### Énoncé
Réécris les lignes de la liste en partant de la ligne qui contient « Given: Select the first green leaf thumbnail » et en allant jusqu'à celle qui contient « point(664,326) », bornes comprises, et remplace « Instruction » par « Consigne » sans rien modifier d'autre. Laisse les images en dehors de ta réponse.

### Entrées répertoriées

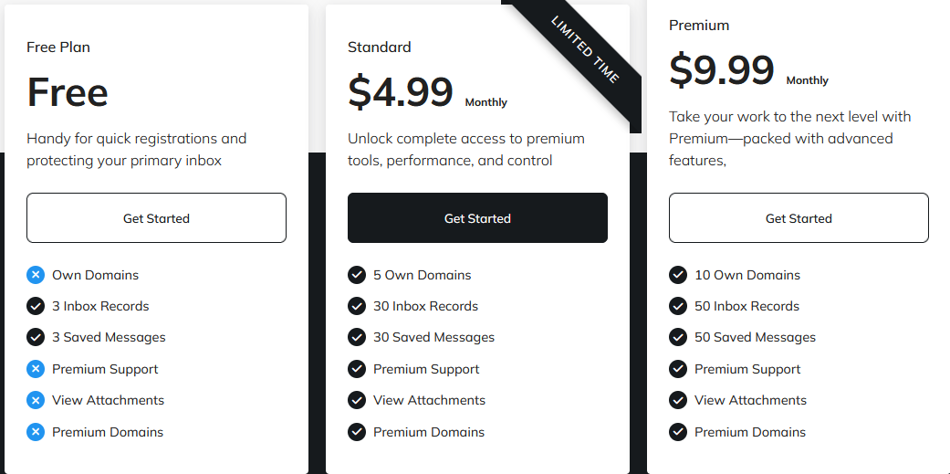This screenshot has width=950, height=474.
Task: Click the checkmark icon beside 30 Inbox Records
Action: coord(357,306)
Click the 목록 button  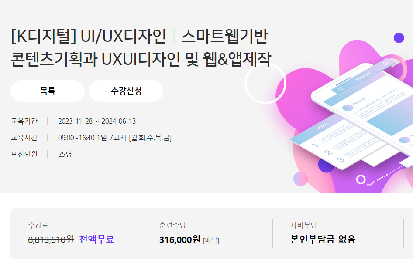48,91
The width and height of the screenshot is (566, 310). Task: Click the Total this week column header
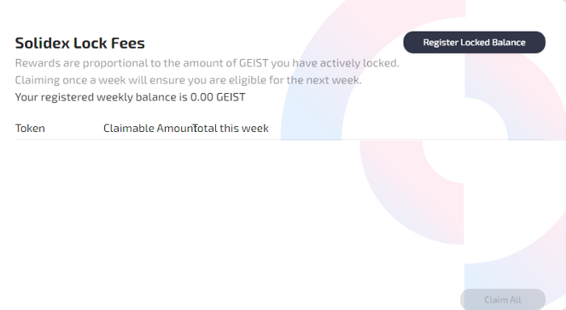pyautogui.click(x=231, y=128)
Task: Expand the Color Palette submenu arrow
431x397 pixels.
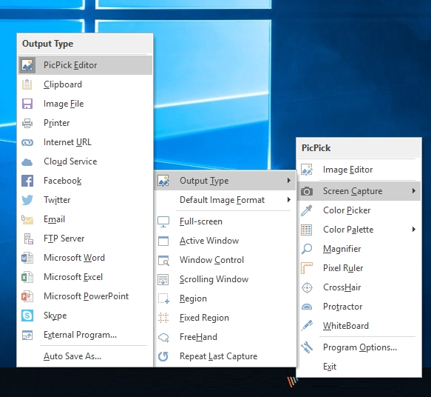Action: pos(414,230)
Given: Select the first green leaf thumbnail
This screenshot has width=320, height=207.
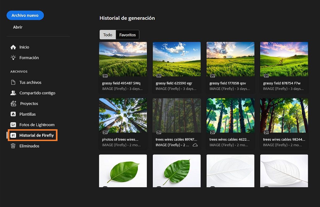Looking at the screenshot, I should [x=123, y=171].
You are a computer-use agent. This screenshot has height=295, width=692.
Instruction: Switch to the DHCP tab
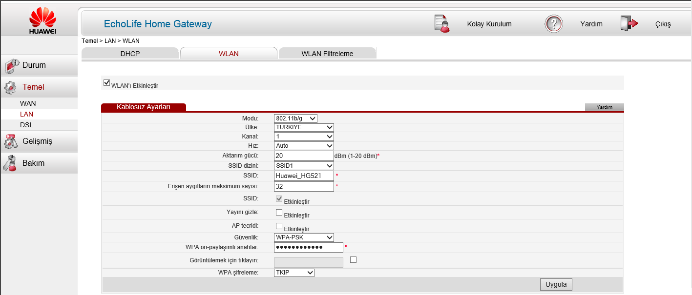(130, 53)
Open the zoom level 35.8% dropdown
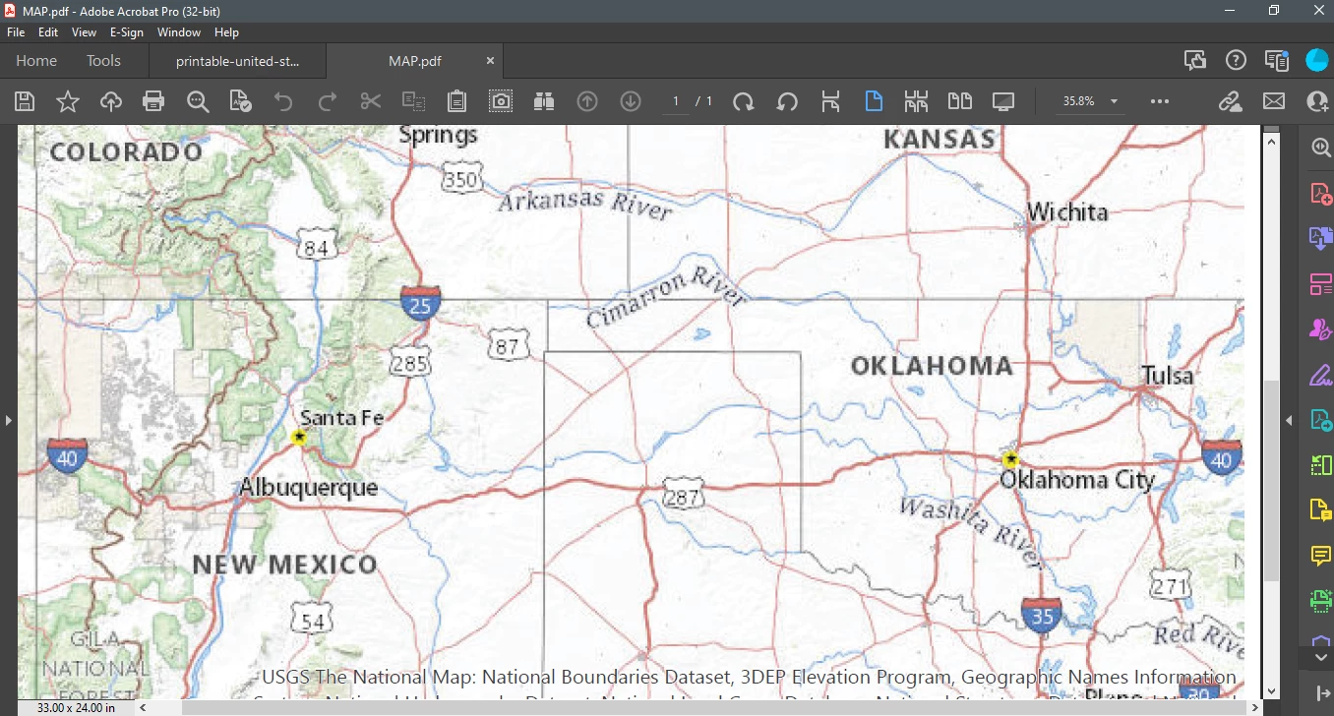The height and width of the screenshot is (716, 1334). [x=1091, y=101]
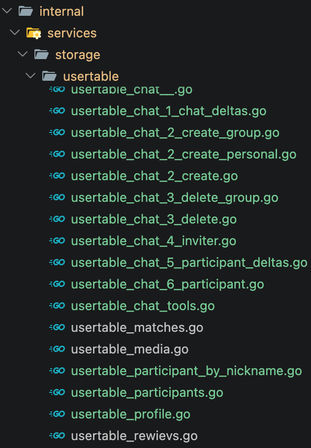Select usertable_chat_4_inviter.go file

153,241
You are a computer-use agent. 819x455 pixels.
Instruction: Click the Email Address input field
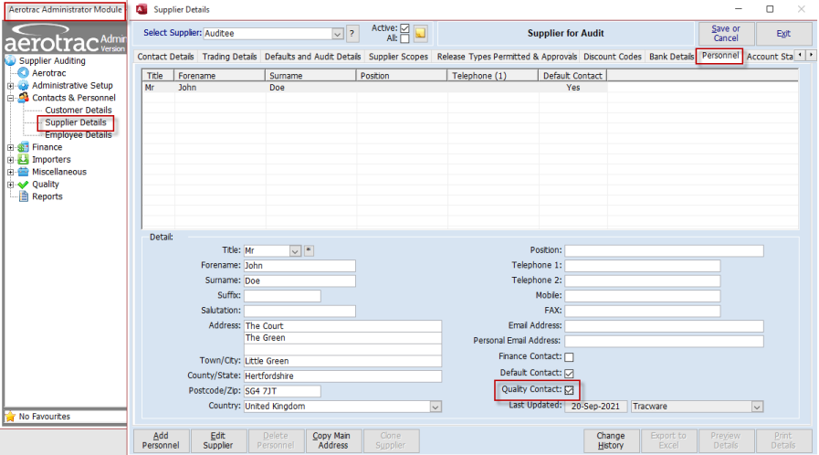point(664,326)
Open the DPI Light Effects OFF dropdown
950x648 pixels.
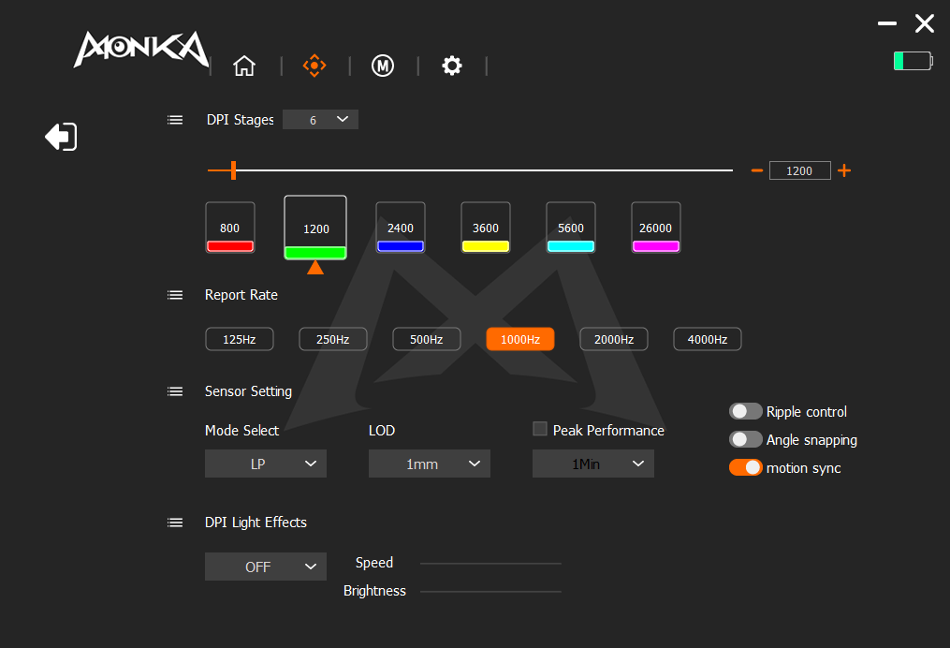266,567
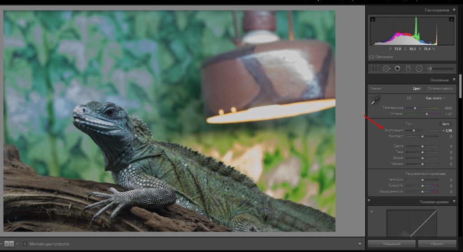This screenshot has height=252, width=463.
Task: Select the crop overlay grid tool
Action: (x=374, y=69)
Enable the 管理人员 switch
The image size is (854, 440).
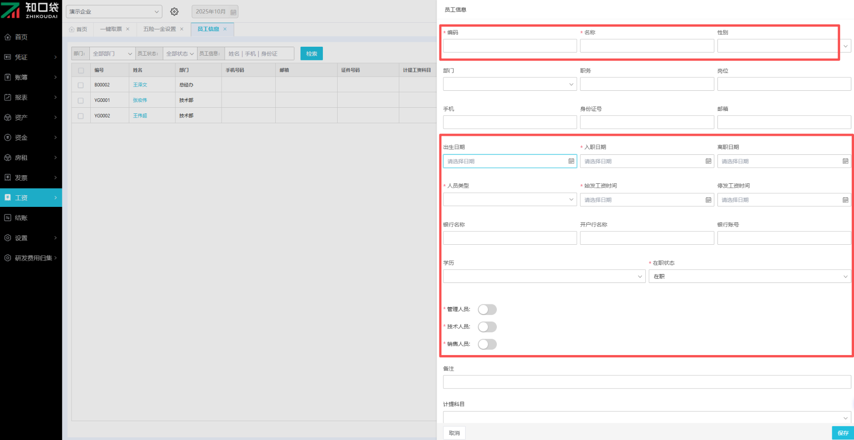(487, 310)
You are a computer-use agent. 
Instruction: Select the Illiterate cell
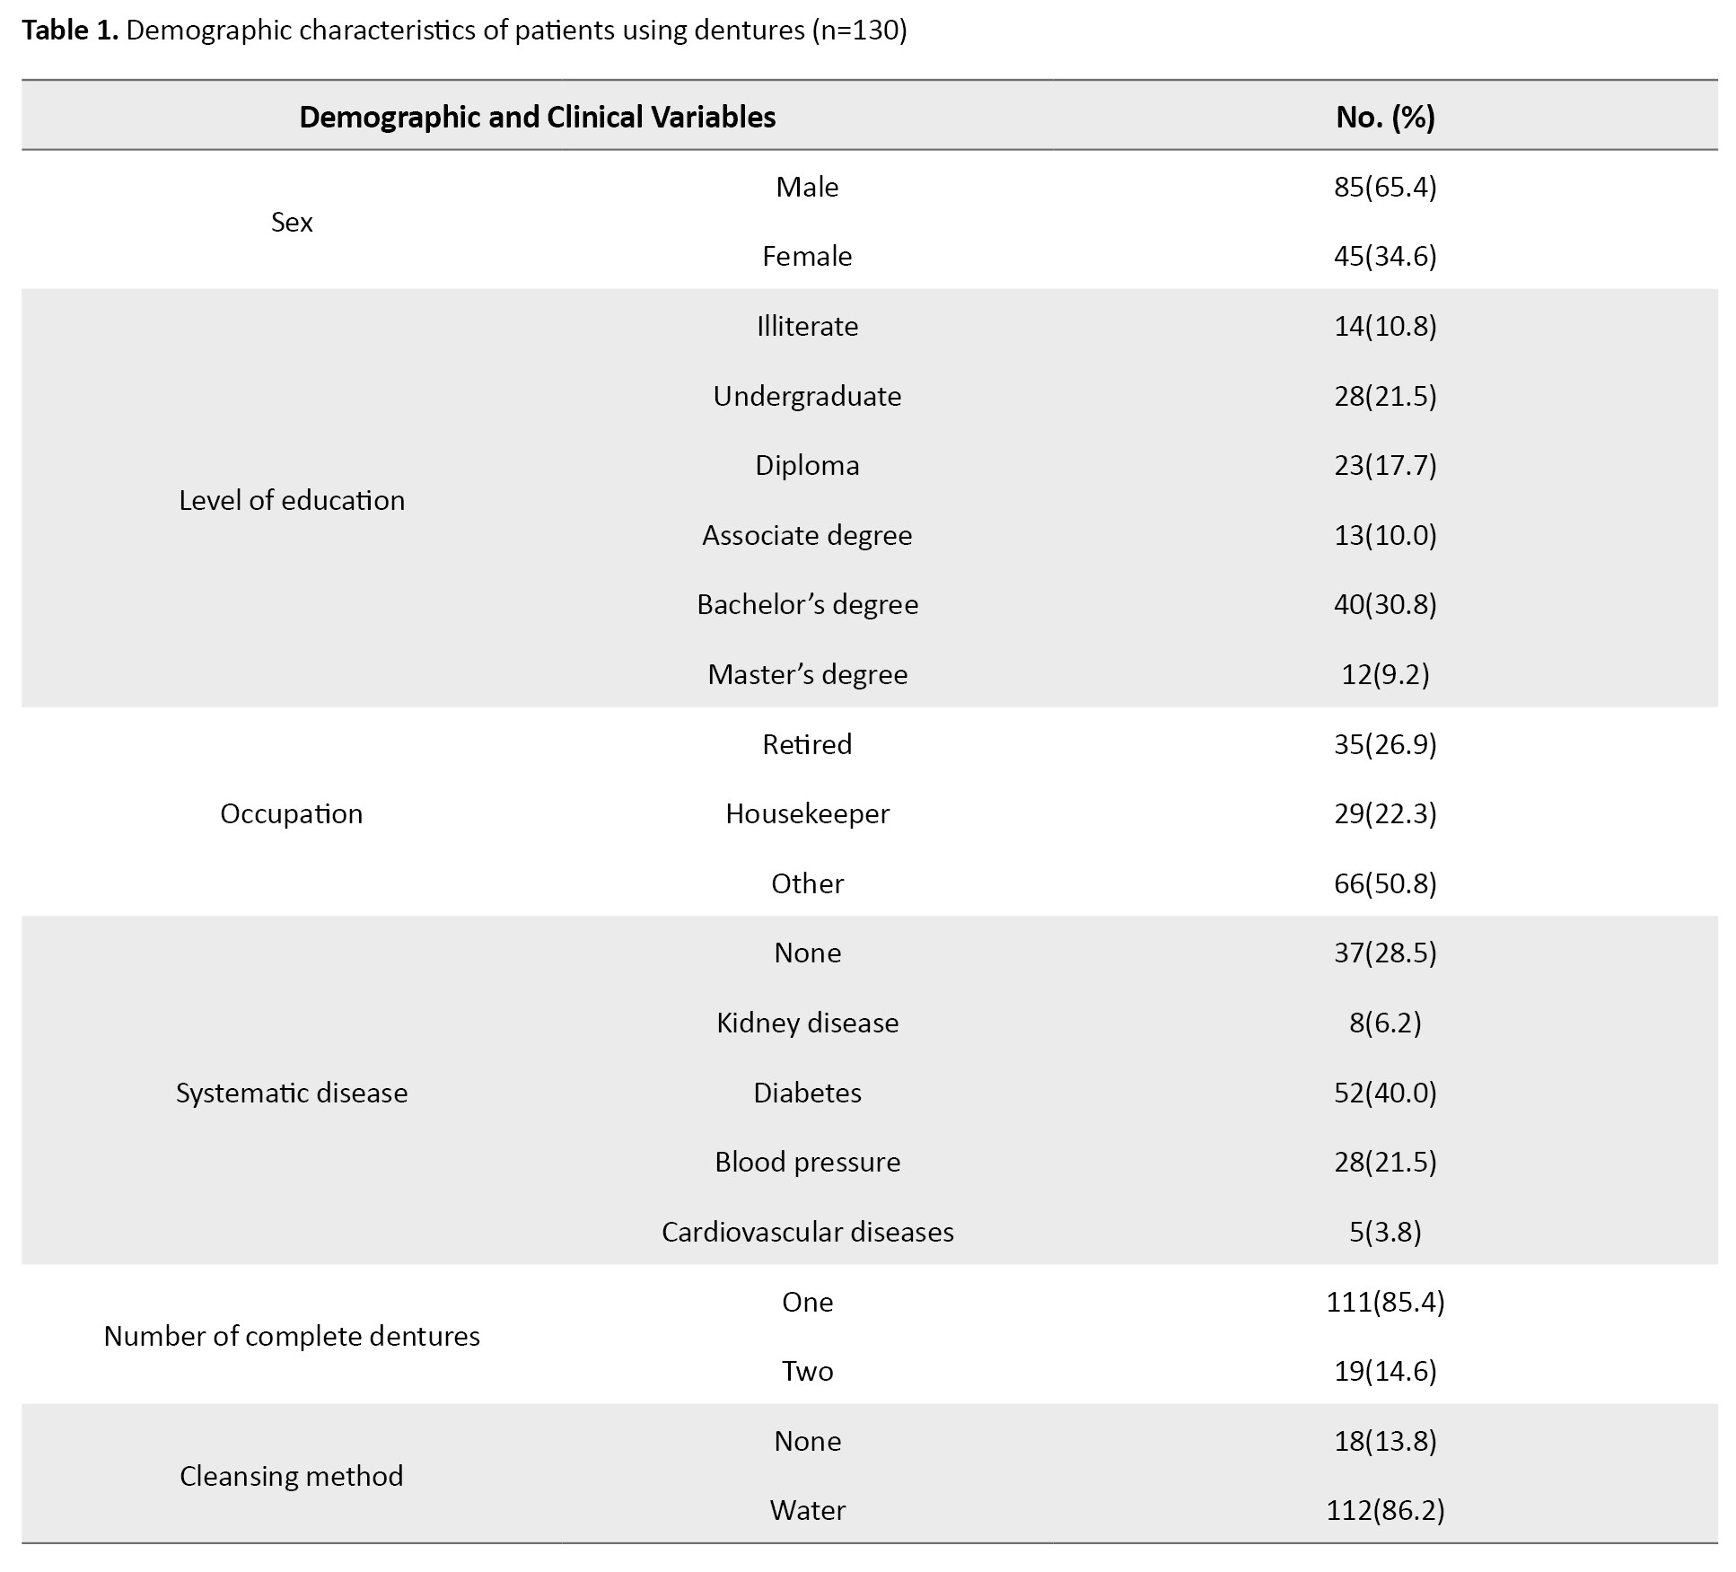807,326
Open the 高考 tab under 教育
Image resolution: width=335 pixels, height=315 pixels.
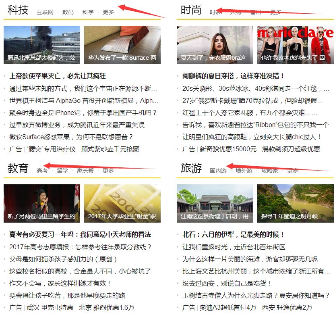tap(42, 170)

### Réponse attendue
Given: Select the first green leaf thumbnail
This screenshot has width=320, height=207.
Looking at the screenshot, I should [x=123, y=171].
You are a computer-use agent. This screenshot has height=295, width=692.
Consigne: Switch to the DHCP tab
(130, 53)
Open the zoom level 35.8% dropdown
The height and width of the screenshot is (716, 1334). [x=1091, y=101]
Select usertable_chat_4_inviter.go file

153,241
You are a computer-use agent. 819x455 pixels.
Consigne: Click the Email Address input field
point(664,326)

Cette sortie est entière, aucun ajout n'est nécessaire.